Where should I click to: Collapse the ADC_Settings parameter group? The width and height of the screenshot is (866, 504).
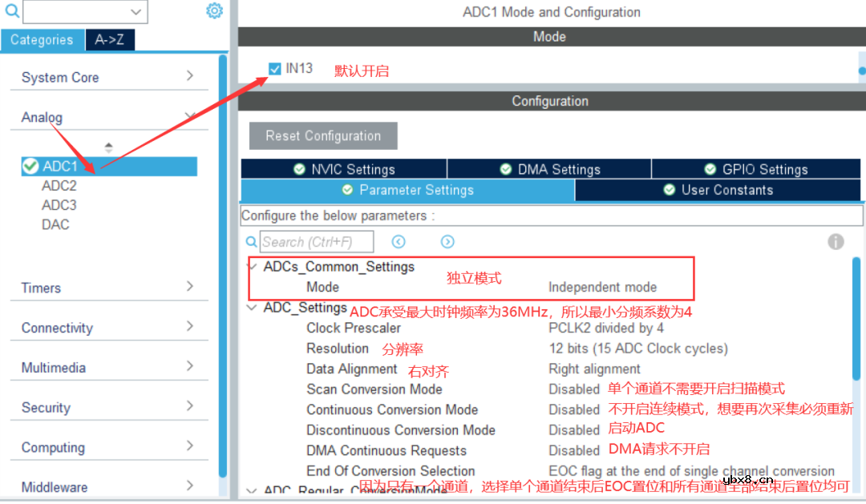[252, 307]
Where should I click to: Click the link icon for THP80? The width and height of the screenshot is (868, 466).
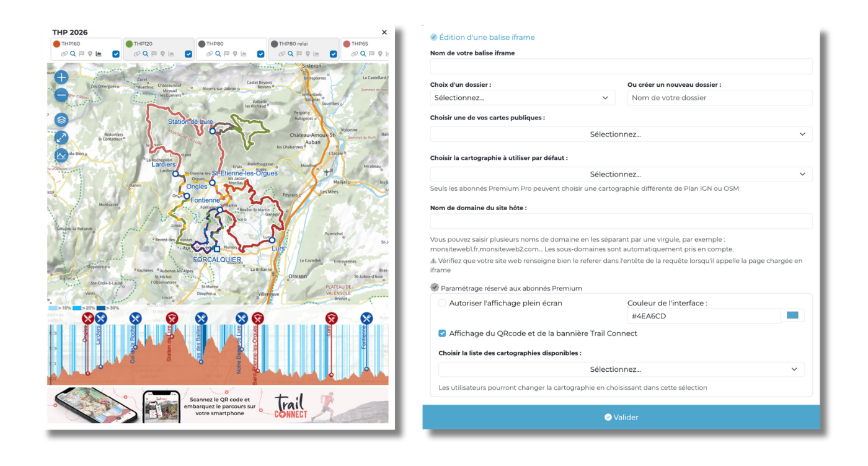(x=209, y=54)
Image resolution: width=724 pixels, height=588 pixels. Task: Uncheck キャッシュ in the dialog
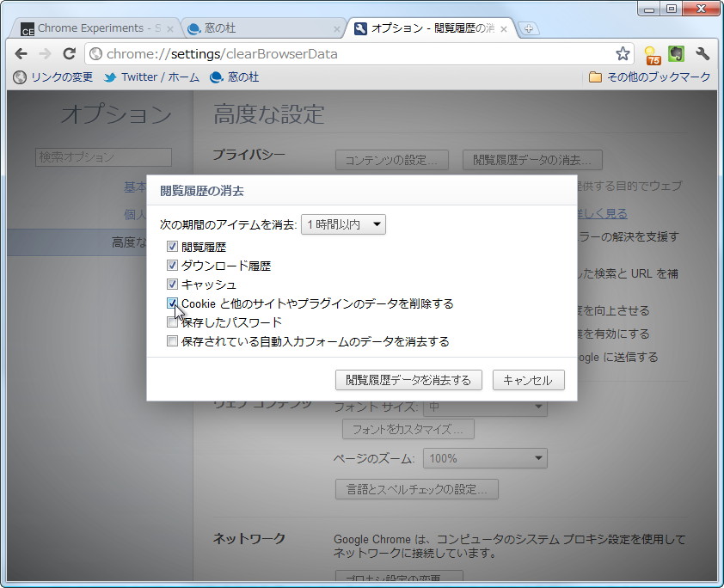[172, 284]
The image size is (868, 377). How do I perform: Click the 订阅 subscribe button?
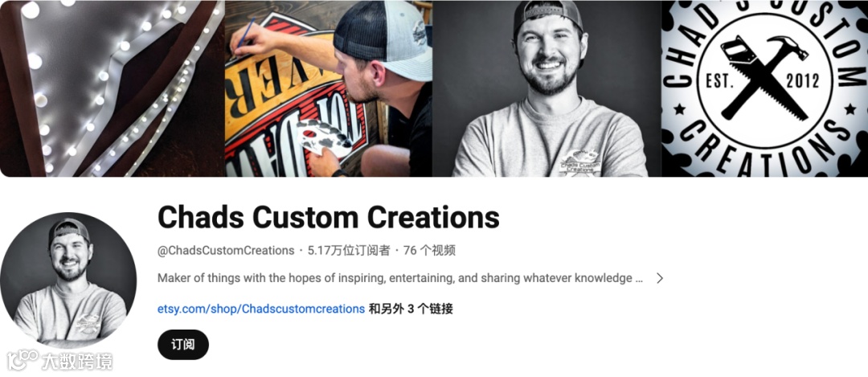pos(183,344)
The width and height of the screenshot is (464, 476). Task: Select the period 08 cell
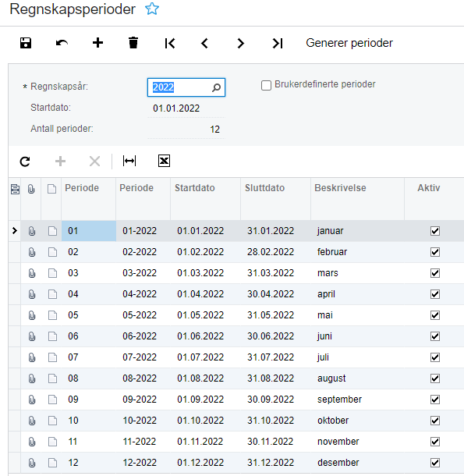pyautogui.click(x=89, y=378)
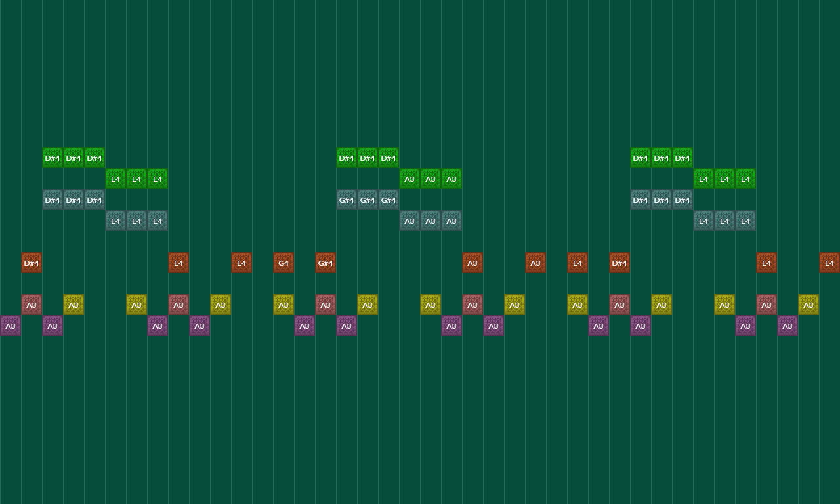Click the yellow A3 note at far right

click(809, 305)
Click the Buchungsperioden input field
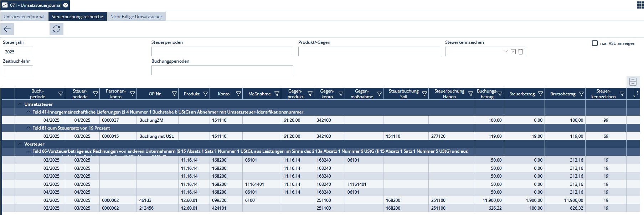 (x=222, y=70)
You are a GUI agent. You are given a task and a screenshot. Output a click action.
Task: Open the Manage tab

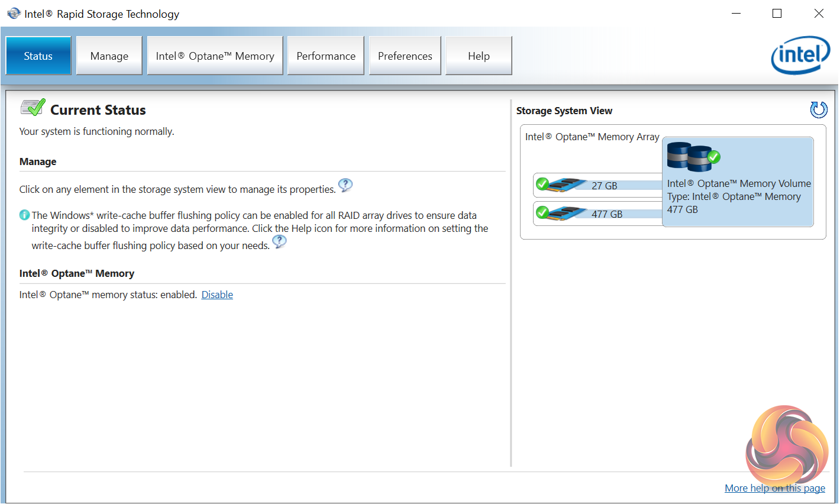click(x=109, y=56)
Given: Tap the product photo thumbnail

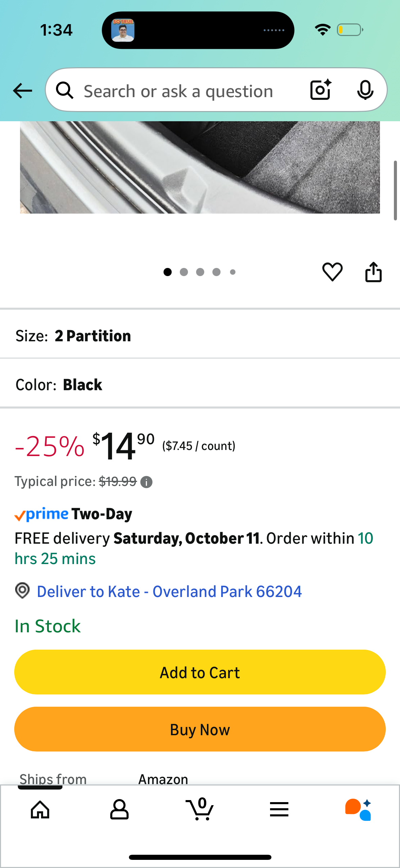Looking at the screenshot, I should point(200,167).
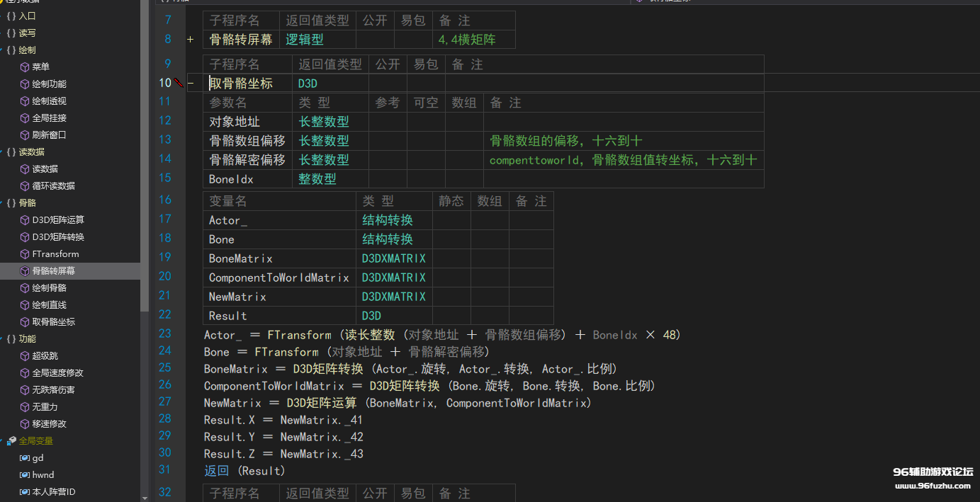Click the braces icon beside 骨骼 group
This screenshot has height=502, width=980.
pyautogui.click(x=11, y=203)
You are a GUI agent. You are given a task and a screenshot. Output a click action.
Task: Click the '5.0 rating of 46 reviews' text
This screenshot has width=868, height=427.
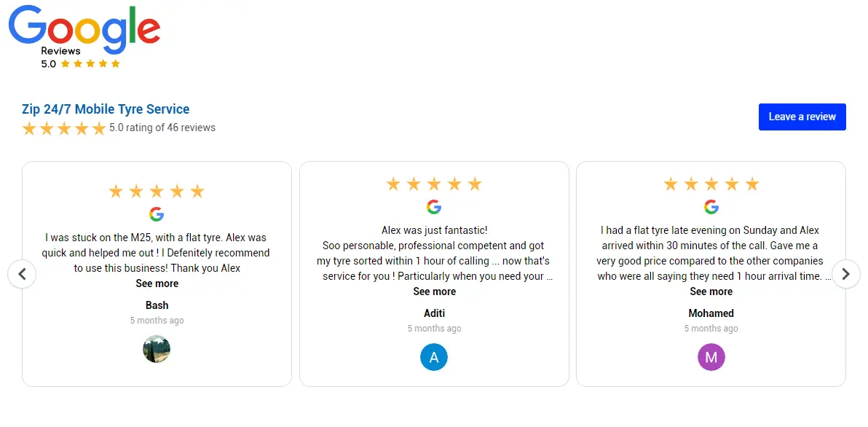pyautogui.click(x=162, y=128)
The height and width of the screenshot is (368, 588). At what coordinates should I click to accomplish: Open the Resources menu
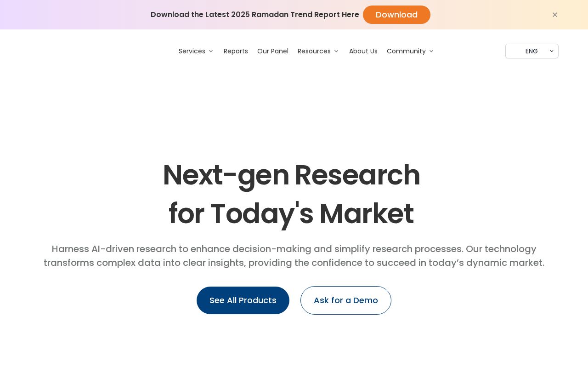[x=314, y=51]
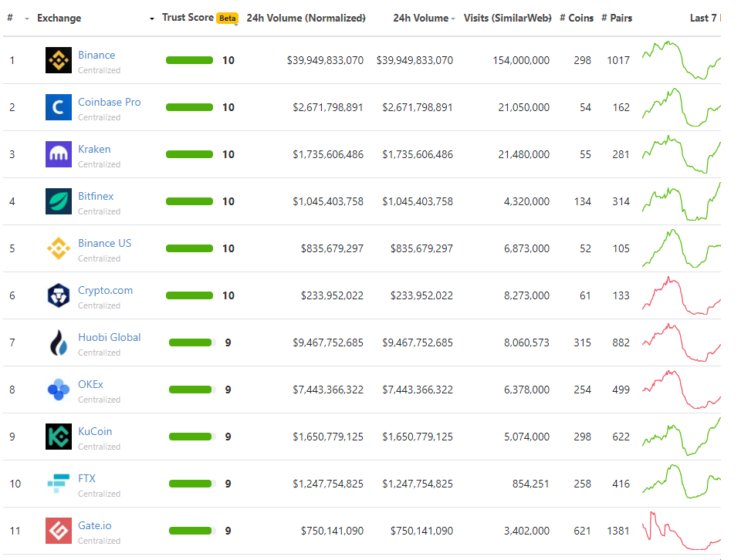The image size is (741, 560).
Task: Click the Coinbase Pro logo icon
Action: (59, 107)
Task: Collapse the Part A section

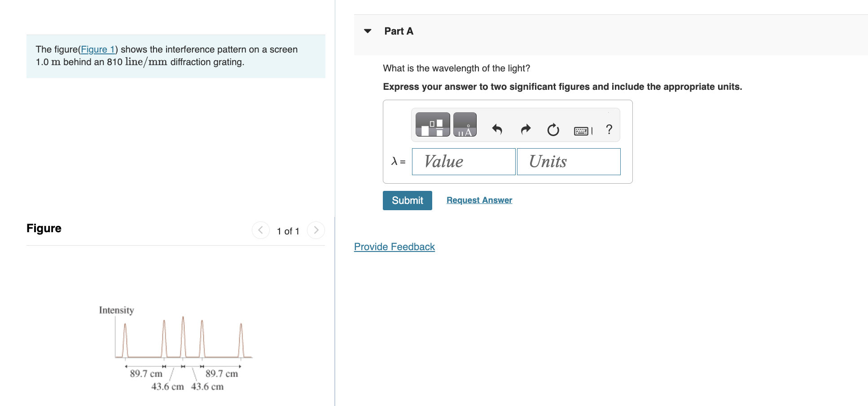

- What to work on -
Print the records again exactly, pictures excluded.

- Response below -
Where should I click to: Collapse the ADC_Settings parameter group? The width and height of the screenshot is (866, 504).
[252, 307]
Where should I click to: Click the link icon for THP80? The width and height of the screenshot is (868, 466).
(x=209, y=54)
Image resolution: width=724 pixels, height=588 pixels. Task: Uncheck キャッシュ in the dialog
[172, 284]
The image size is (868, 377). How do I perform: Click the 订阅 subscribe button?
pos(183,344)
The width and height of the screenshot is (464, 476). Task: Select the period 08 cell
pyautogui.click(x=89, y=378)
Click the yellow A3 note at far right

click(809, 305)
Click the Buchungsperioden input field
 (x=222, y=70)
You are a GUI agent. You are given a task and a screenshot. Output a click action.
Task: Open the Manage tab

click(x=109, y=56)
Given: Tap the product photo thumbnail

Looking at the screenshot, I should point(200,167).
Click the braces icon beside 骨骼 group
This screenshot has height=502, width=980.
pyautogui.click(x=11, y=203)
You are a GUI agent. You are given a task and a screenshot. Output a click action.
Task: Click the '5.0 rating of 46 reviews' text
This screenshot has width=868, height=427.
pyautogui.click(x=162, y=128)
The height and width of the screenshot is (368, 588). At what coordinates should I click to accomplish: Open the Resources menu
[x=314, y=51]
The image size is (741, 560).
Task: Click the Coinbase Pro logo icon
Action: (59, 107)
Task: Collapse the Part A section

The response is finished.